In Bazel is er slechts sprake van een inpoldering in een geschreven bron in het midden van de 13de eeuw. Vermoedelijk was er reeds voordien een inpoldering geweest omdat historische bronnen ervan gewag maken. De onderverdeling van de polders in “Broekwijken” zijn reeds in de 13de eeuw in gebruik. Vermoedelijk betreft het hier een herinpoldering na dijkdoorbraken ten gevolge van eens stormvloed in 1251. Sindsdien heeft de mens dit zeer laag gelegen gebied blijven beschermen tegen overstromingen. Door de eeuwen heen zijn er weinig gegevens bekend van dijkdoorbraken die een grote invloed hadden op de vorming van het landschap, enkel in het begin van de 18de eeuw is er een grote doorbraak geweest met vorming van de Rupelmondse en Bazelse kreek. Het voorkomen van verschillende wielen langsheen de dijken duidt op andere dijkdoorbraken, vermoedelijk met minder erge gevolgen.
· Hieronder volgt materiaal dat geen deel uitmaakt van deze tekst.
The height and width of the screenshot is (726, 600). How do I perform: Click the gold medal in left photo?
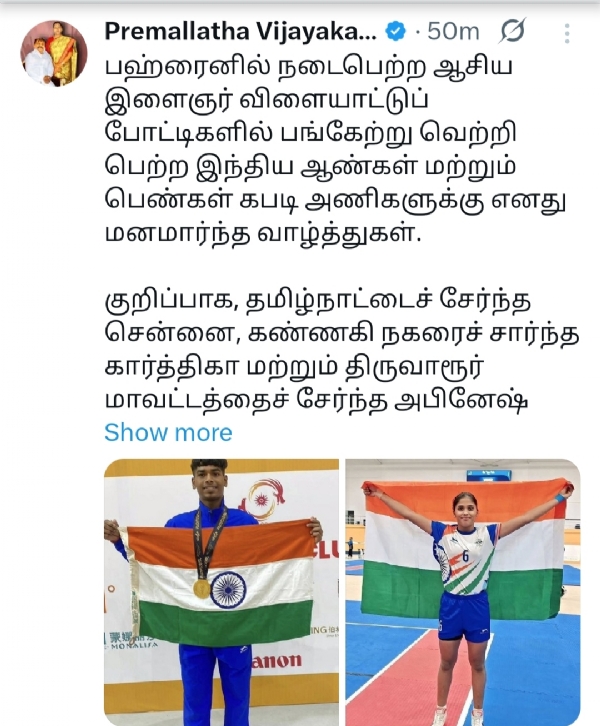point(202,588)
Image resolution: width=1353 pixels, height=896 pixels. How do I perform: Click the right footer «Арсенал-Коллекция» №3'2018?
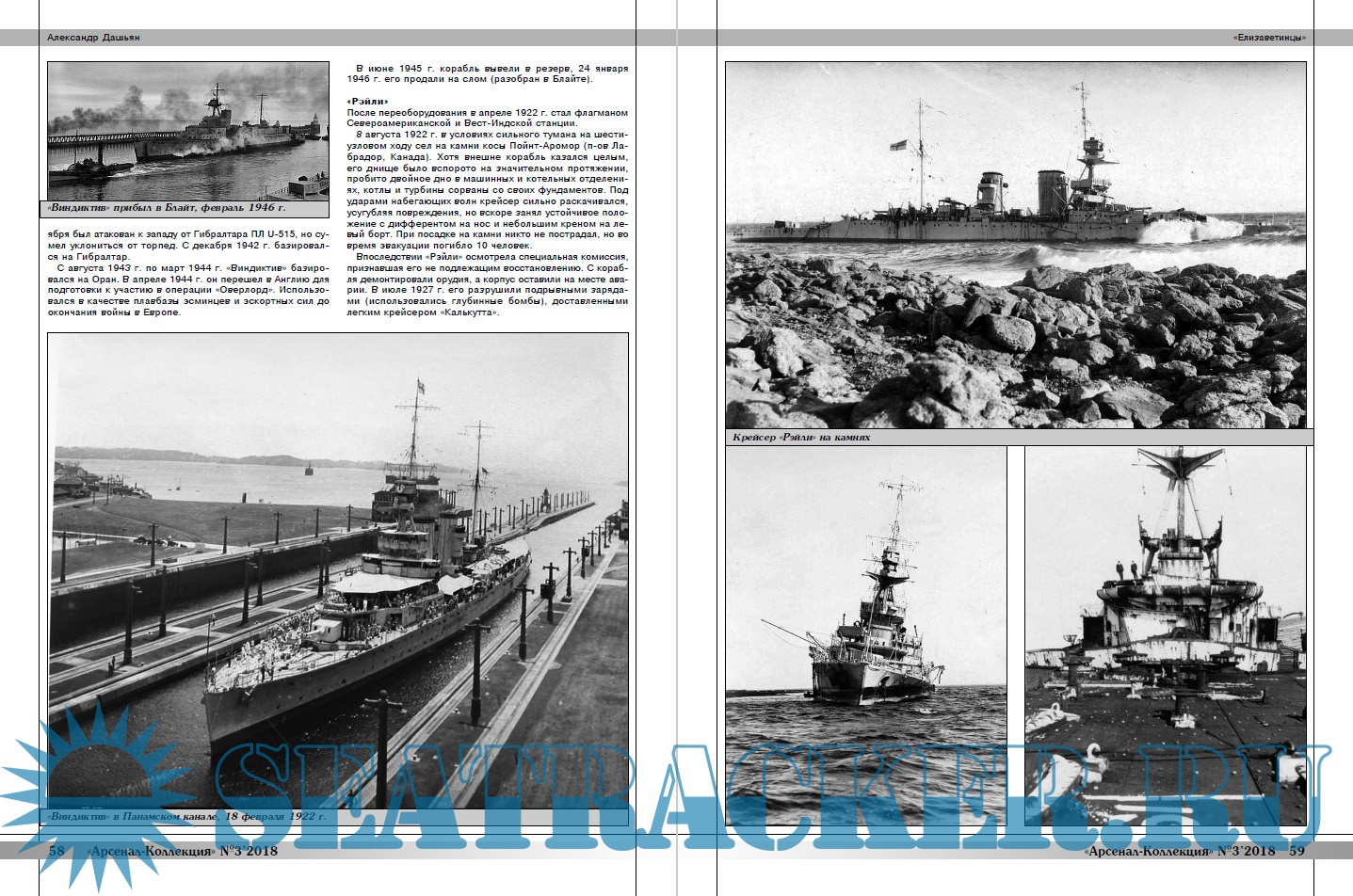(x=1179, y=851)
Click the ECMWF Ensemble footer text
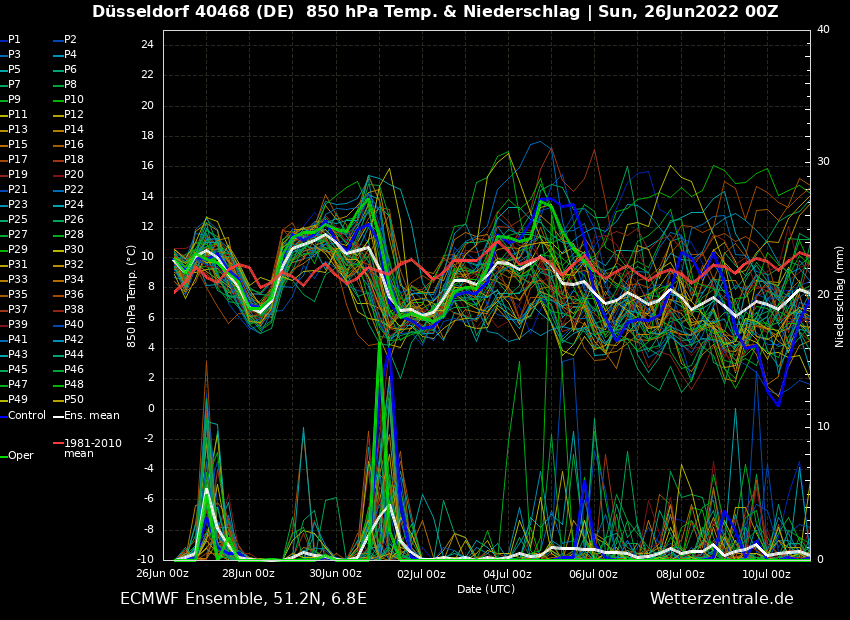 (243, 599)
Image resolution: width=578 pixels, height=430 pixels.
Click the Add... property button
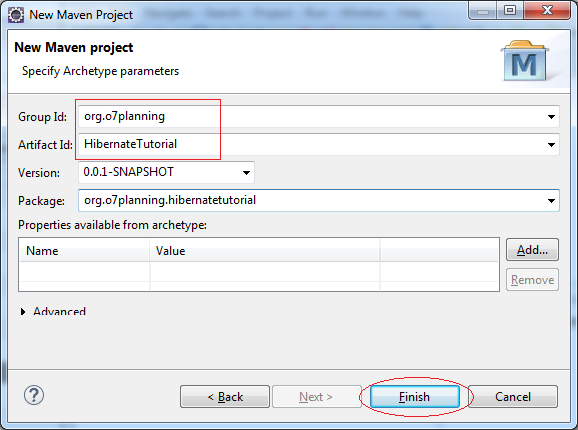[x=532, y=250]
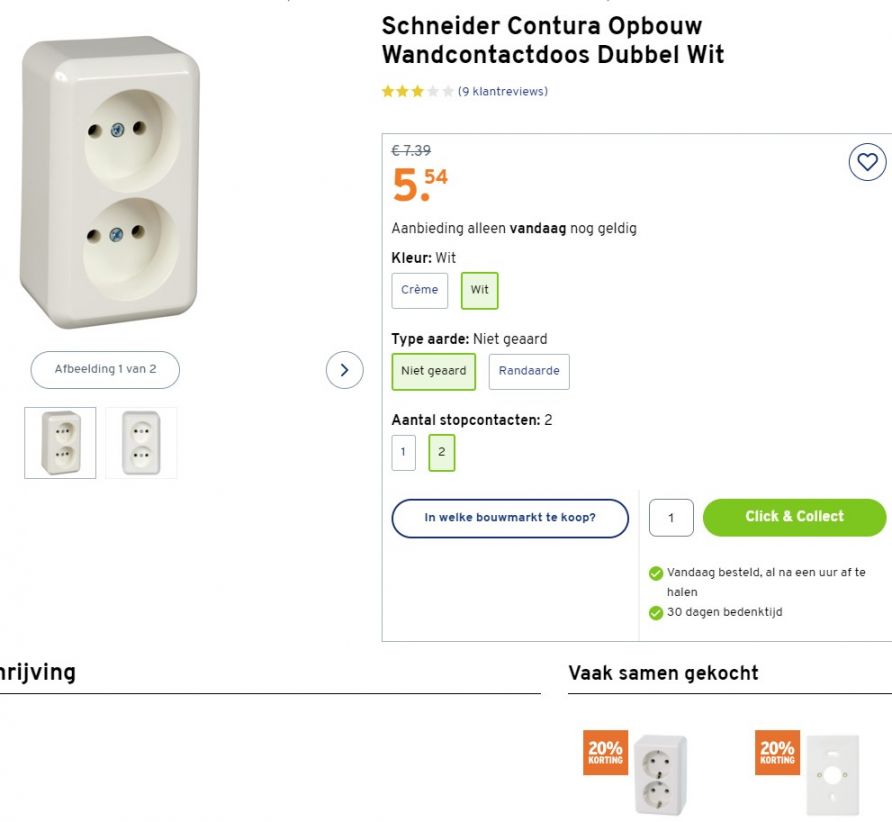Image resolution: width=892 pixels, height=822 pixels.
Task: Select the first product thumbnail
Action: [x=61, y=442]
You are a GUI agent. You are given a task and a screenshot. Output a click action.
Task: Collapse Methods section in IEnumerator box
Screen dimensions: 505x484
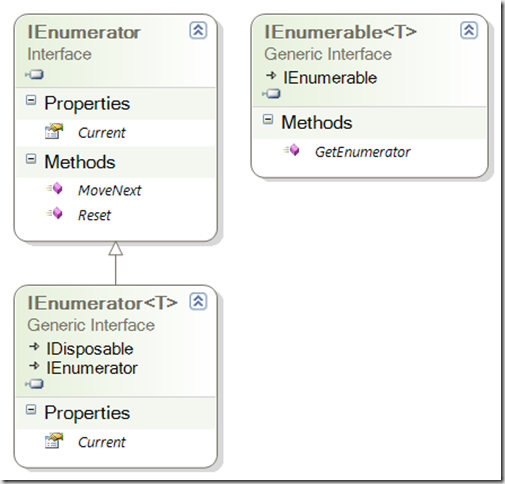click(x=31, y=159)
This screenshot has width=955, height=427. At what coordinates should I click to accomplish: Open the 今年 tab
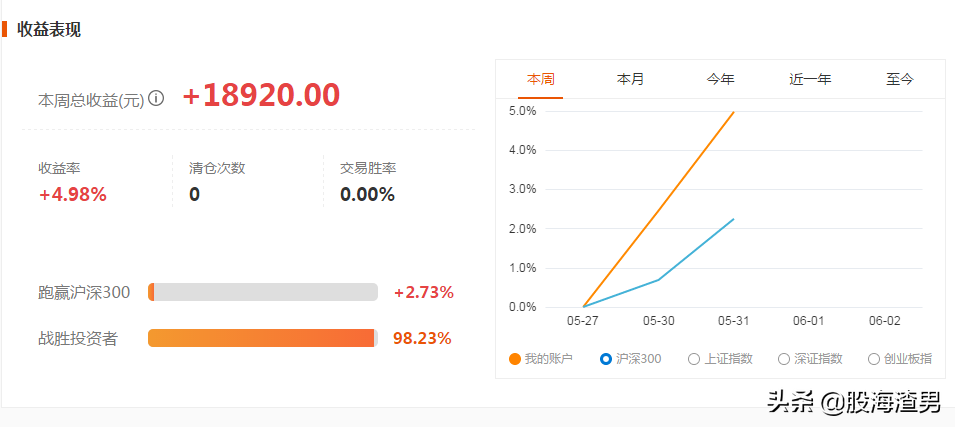pyautogui.click(x=721, y=79)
Voor de 13de eeuw bestaan er geen geschreven bronnen over een inpoldering van het gebied. Enkel P. Janssens, een befaamd heemkundige, durft stellen dat de Germanen in de 8ste-9de eeuw reeds dijken of dammen hebben aangelegd op de plaats waar nu de “gaanwegen” gelegen zijn. Hij steunde zich trouwens op de naamgeving van “Gaanweg” om dit te staven. Terzelfdertijd zouden “Twissels” zijn aangelegd die parallel verlopen aan deze “Gaewegen”. Het zijn gegraven waterlopen die het teveel aan water moeten evacueren. In elk geval bestonden in de 12de eeuw reeds de twissels, dicksloten en bantsloten.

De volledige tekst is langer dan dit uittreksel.